When I waked up this morning, there were several alert emails from UptimeRobot telling me that my website was down, up, down, and up again. At the same time, I also received alerts that the VPS hosting the website was not responding to ping. I ignored those alerts, thinking that they would resolve itself in a few minutes.
Some time later, I received another alert:
Probe 1001199 is disconnected (SpartanHost Seattle VPS) Your probe 1001199 has been disconnected from the RIPE Atlas infrastructure since 2021-03-31 12:31:21 UTC.
Some of my servers, including this VPS, are participating in RIPE Atlas, a distributed Internet measurement platform. RIPE Atlas system would send an alert if the software "probe" is disconnected for more than 30 minutes. Receiving this alert email means that my server has been offline for more than 30 minutes.
At that moment, I made a decision: if the downtime reaches one hour, I will re-deploy the website on another server.
13:41 UTC was when I opened the laptop and started my discovery recovery plan. To re-deploy the website, I need to:
- Decide which server I should use to temporarily host the website.
- Install software needed by the website, which includes Caddy, nginx, and PHP.
- Upload the configuration and content.
- Change DNS records.
Initially, I wanted to deploy the website on a VirMach VPS in Los Angeles. That server has been setup with Debian Buster operating system, and has a lot of spare resources. However, upon opening the software installation instructions for the website, I noticed a problem:
sudo add-apt-repository ppa:nginx/stable sudo add-apt-repository ppa:ondrej/php
These commands want to install packages from Ubuntu PPA, which are not compatible with Debian operating system. I can try to identify software sources suitable for Debian, or start from scratch and reinstall the server with Ubuntu, but both options would take much longer.
I searched through other servers I have, and found a server with Ubuntu 20.04 already installed: the Nexril VPS in Dallas. I didn't remember why I setup that server with Ubuntu instead of Debian, but it surely came handy at this moment. I followed the instructions, and got all the software installed in less than 10 minutes.
Content upload was mostly effortless: it's a single
However, I had the server IP address hard-coded to a website configuration file, which must be modified before upload.
Finally, I changed the DNS records in Cloudflare control panel to point to the temporary server.
To avoid complication on TLS certificates, I enabled Cloudflare MITM proxy and let Cloudflare provide TLS termination.

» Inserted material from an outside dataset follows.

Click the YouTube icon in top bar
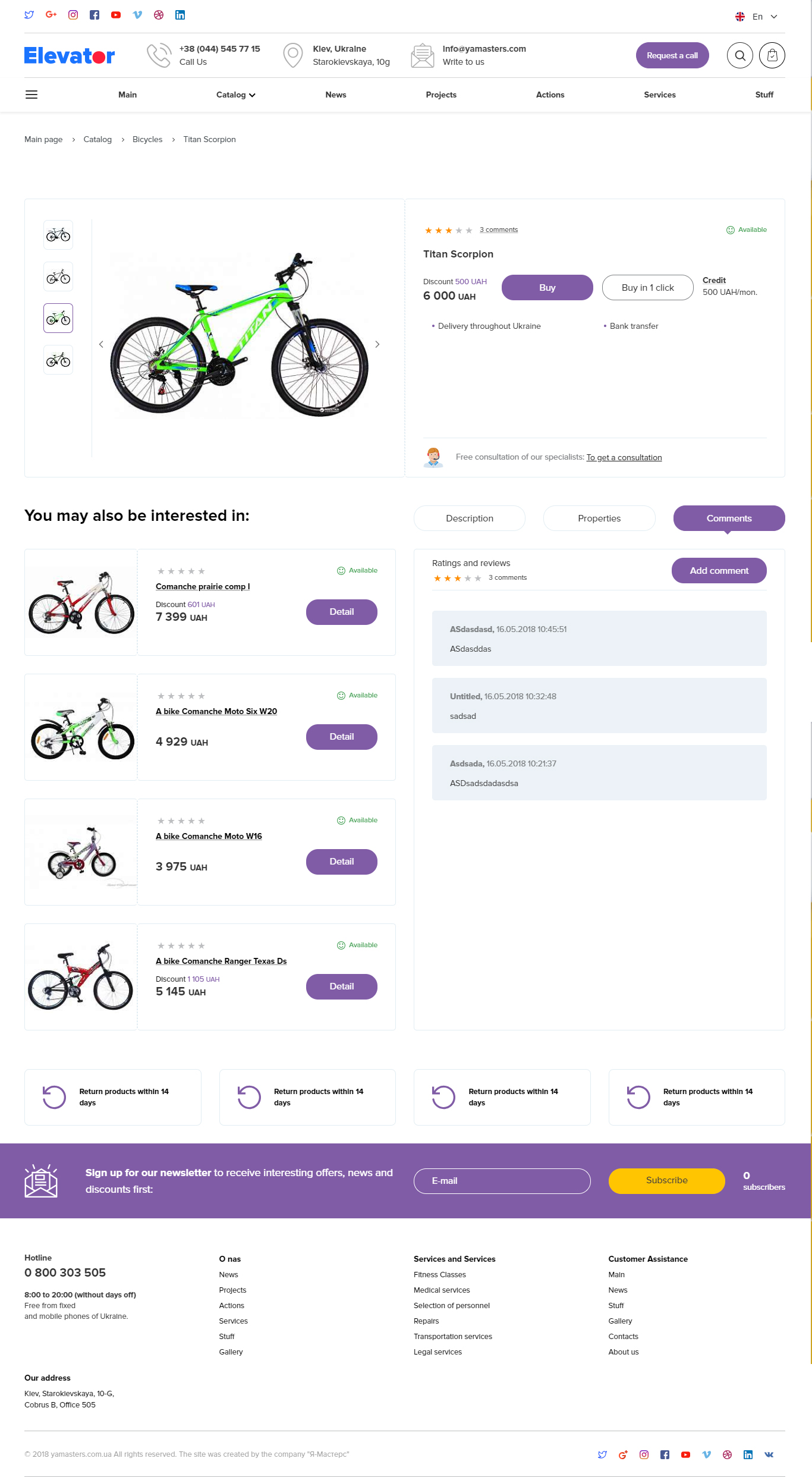The height and width of the screenshot is (1477, 812). [x=116, y=15]
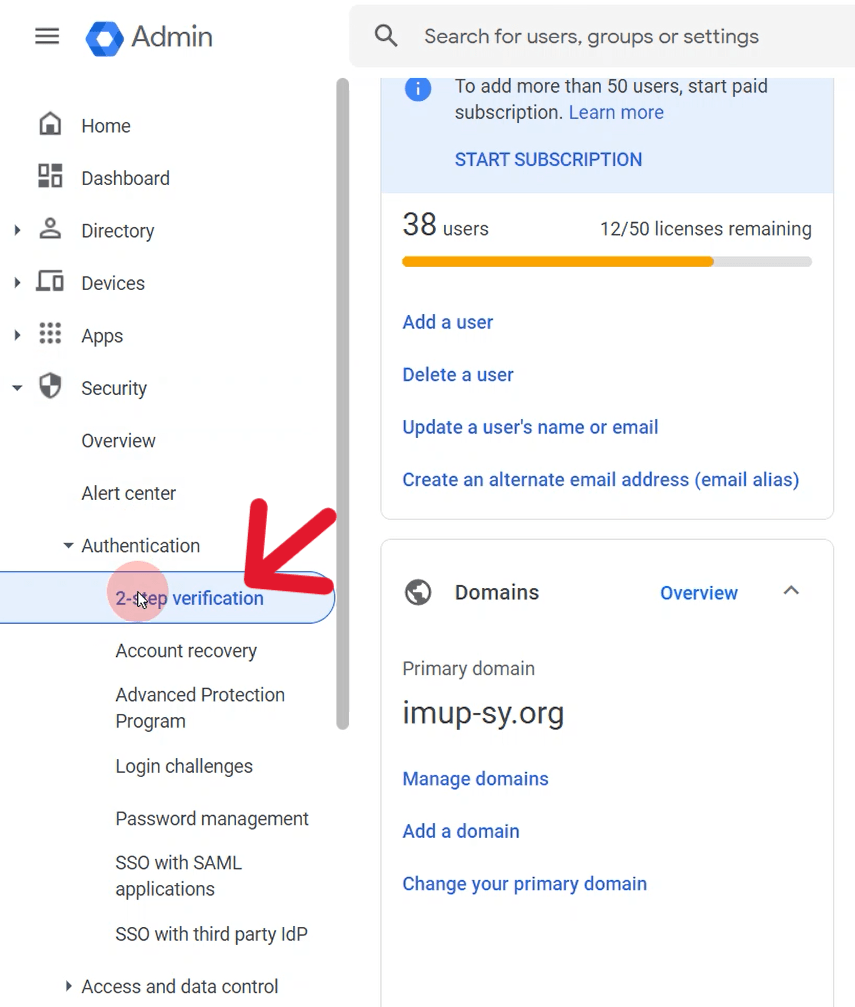The width and height of the screenshot is (855, 1007).
Task: Click the Directory person icon
Action: coord(50,230)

Although Caddy can automatically request TLS certificates, I was concerned about possible errors when DNS updates were not fully propagated.
On Cloudflare, I set TLS encryption mode to "full", so that I can use a self signed certificate on the origin server.
Caddy can generate self signed certificate by specifying
tls internal directive in Caddyfile.
After 27 minutes of effort, UptimeRobot reported that the website is back online at 14:08 UTC. This downtime started at 12:23 UTC, and lasted 1 hour and 44 minutes.
I posted a thread on the low end hosting forum, titled Spartan Host Seattle knocked offline - no tears. The title is in contrast with the OVH fire thread, "lots and lots of tears". I didn't shed any tears, because I have a disaster recovery plan and I executed it.
The VPS hosting provider, Spartan Host, promptly offered an explanation of their part: a software bug is crashing their Juniper router, so that all the VPS nodes would intermittently lose IP connectivity.
I consider a 27-minute manual recovery time good enough. Nevertheless, there are still lessons to be learned:
- I should use Docker containers for nginx and PHP, instead of installing from PPA packages, so that they can work on all operating systems.
- I should have identified which server to use for a temporary deployment a priori, and ensure it has a compatible operating system.
Of course, it's always better to build an automatic failover mechanism, eventually. Otherwise, if the website went down when I'm sleeping or geocaching, I would not be able to spare 27 minutes right away.
P.S. the website has been moved back to the regular server.